Living with Mystery

Like it or not we human beings are always forced to live with mystery.  I love the passages and sequences in Jesus’ life when he was so up-front that he said, “I don’t know everything.”  No, I’m not a heretic: this is part of His KENOSIS, based on Phil. 2:5-11 

Your attitude should be the same as that of Christ Jesus: Who, being in very nature God, did not consider equality with God something to be grasped, but made himself nothing, taking the very nature of a servant, being made in human likeness. And being found in appearance as a man, he humbled himself and became obedient to death– even death on a cross! 9 Therefore God exalted him to the highest place and gave him the name that is above every name, 10 that at the name of Jesus every knee should bow, in heaven and on earth and under the earth, 11 and every tongue confess that Jesus Christ is Lord, to the glory of God the Father.

Jesus EMPTIED himself of many of his divine prerogatives at His incarnation.  Let me give you an example of what I’m talking about. 

I love the time when the disciples came to Jesus and said, “When will your 2nd coming be?”   He, not having read The Late Great Planet Earth or The Rapture or 1994, or An Idiots Guide to The End Times was forced to say, “I don’t know when it will be.”   John and James pressed him  for more info (apparently they didn’t believe He was telling all He knew), “Can we sit one on your right hand and one on your left when You establish Your kingdom?”.   He said, “I don’t know, that’s not mine to give.” 
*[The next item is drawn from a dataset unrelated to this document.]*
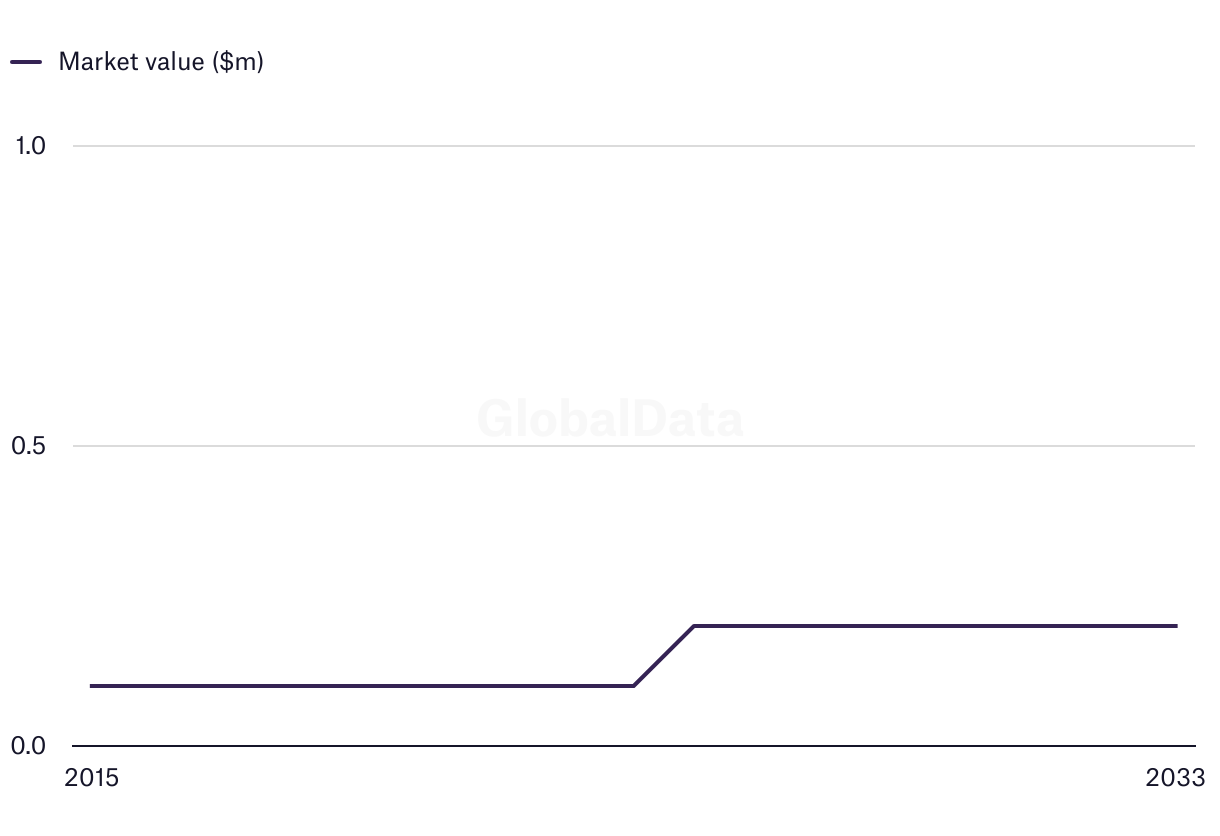Click the 1.0 horizontal gridline
1220x836 pixels.
[x=634, y=146]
My point is simple: all humans live with mystery so Jesus, who in His incarnation became truly human, even though He was God incarnate,  lived, as we all do, with mystery.  I think living with mystery is a huge component of being human.  We don’t have all the answers to the future, to disease, to death all spelled out, because not knowing all the answers we must become a people of trust.

I love this old fable about a traveler going through the night, seeing up ahead of him in the dim, rainy mist a monastery rising with the lights on.  Cold and inclement was the weather, and he stopped and knocked on the door. When the abbot came, he said, “May I come in?”  The abbot said, “Not only may you come in, but you may eat with us.”   The food was wonderful, the monks were warm; it was a beautiful evening, safe and dry and warm.   Because the weather was so bad, they asked him to stay the night.   He agreed, on the basis that they would supply him with a few things.  “What is it you want?”  they asked.  He said, “If I spend this night with you, I must have in my own room for myself alone this night a pound of butter, a pair of rubber pants, a poker, a cricket bat, and a bass saxophone.”  It was unusual.   They scurried around the monastery and found it all.   The weather continued bad, and as they went to sleep that night, they heard the awfullest progression of halftones and squeaks and squawks coming from his room.   Because the weather continued bad, they invited him to stay another night.   He did do that, and he asked again for that mysterious list of the same things:  a pound of butter, a pair of rubber pants, a poker, a cricket bat, and a bass saxophone.  Each night he requested those things, and each night they heard the awful noises, until finally it was time for him to leave.  The old abbot walked him to the door and said, “We were glad to supply all of those things, but would you mind telling me why you asked for them?”  The traveler said, “Well, it is a family secret.  It has been in our family for years and years, but if you promise not to tell another living soul, I’ll tell you.”  And so he told the old abbot all his heart, and the abbot, being a man of his word, never told another living soul.   And so we shall never know.

 I believe that  illustrates for us what is an indispensable function of our life as Jesus followers living in the world:  we cannot answer it all.  We wait in the darkness and talk of  God giving light where we can’t.   We understand that growing and becoming like Jesus means living with mystery.   There are answers which we have to wait for the Lord to reveal.   Jesus followers don’t have all the answers!   We can’t answer every query anyone has.   But we do know the One who can and will.  But that is His prerogative and function not ours.   Ours is to have His mind in us.   To trust Him implicitly because all the multitude of things He has chosen to reveal to us are true.  So because what He has revealed to us is true we trust God in the mysteries of life that are not revealed to us yet.

Sometimes I am better at living with mystery than I am at other times.  When a good friend dies or is diagnosed with cancer I cry out “Why?”  How about you?  I would love to hear your take on living with mystery.